About this exercise:
The answer consists of the lines from the line holding "Where should I" through the last line of the entries, retyped exactly, and nothing else. No pictures belong in it.

Stored data
□ □ □ □ □ □ □

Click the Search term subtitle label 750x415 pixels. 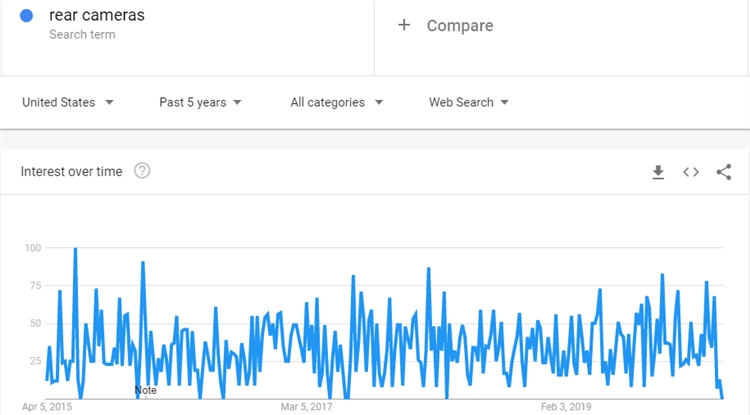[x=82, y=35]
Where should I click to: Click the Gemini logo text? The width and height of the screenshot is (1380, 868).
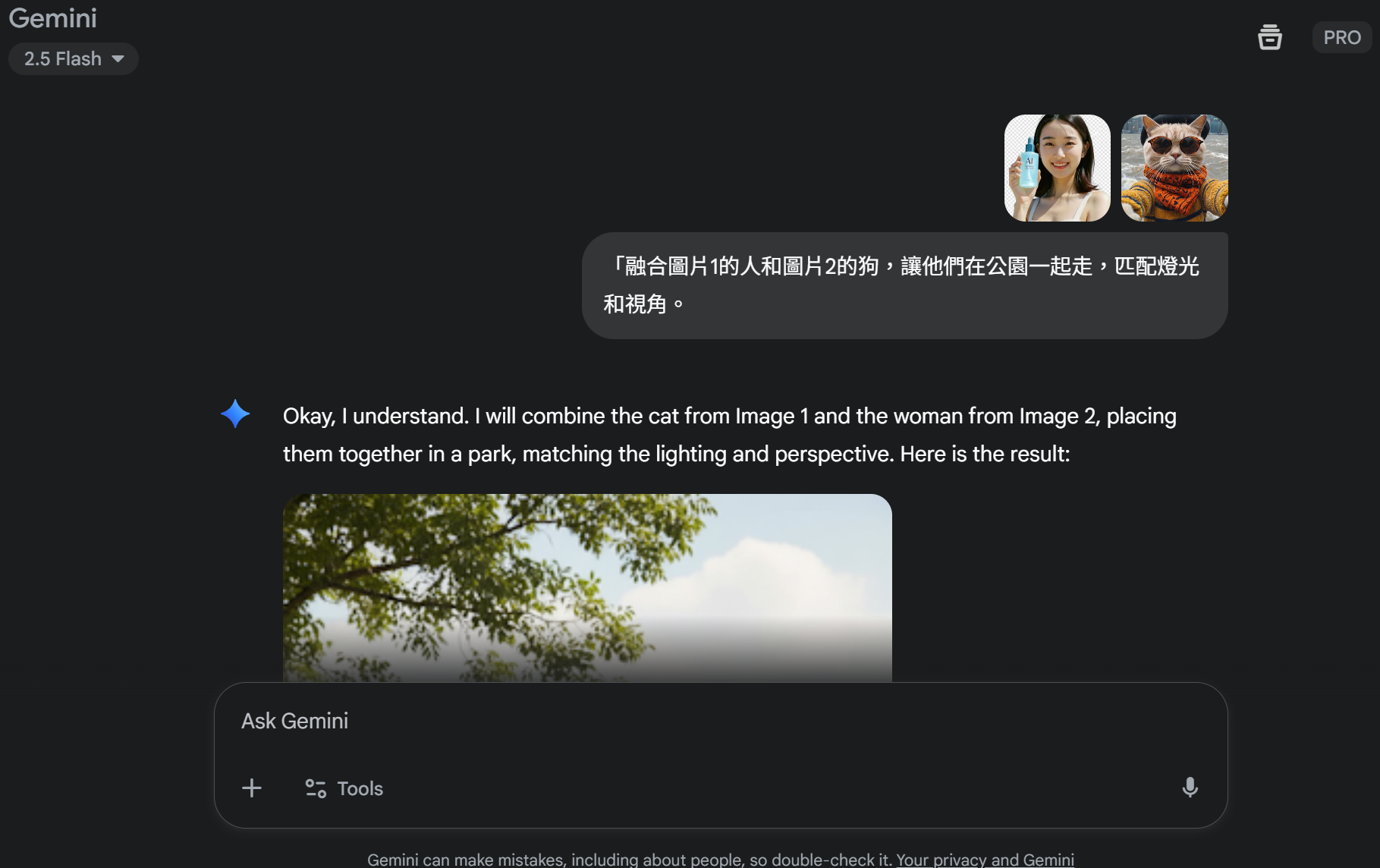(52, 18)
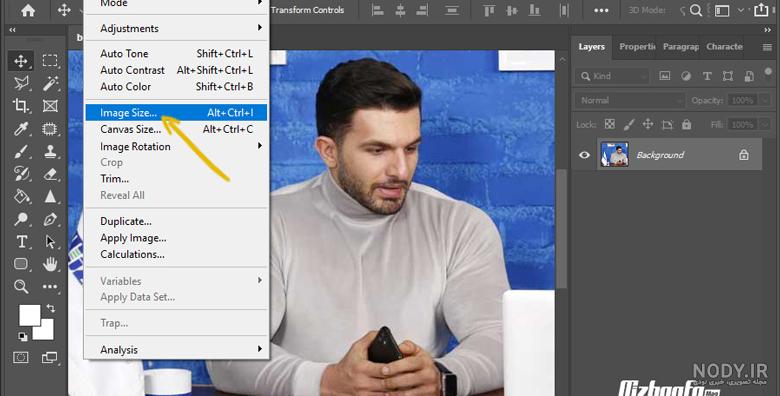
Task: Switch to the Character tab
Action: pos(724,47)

□ □ □ □ □ □ □

Solution to this task:
Where should I click to: Click the Gemini logo text? The width and height of the screenshot is (1380, 868).
(52, 18)
Task: Switch to the Character tab
Action: pos(724,47)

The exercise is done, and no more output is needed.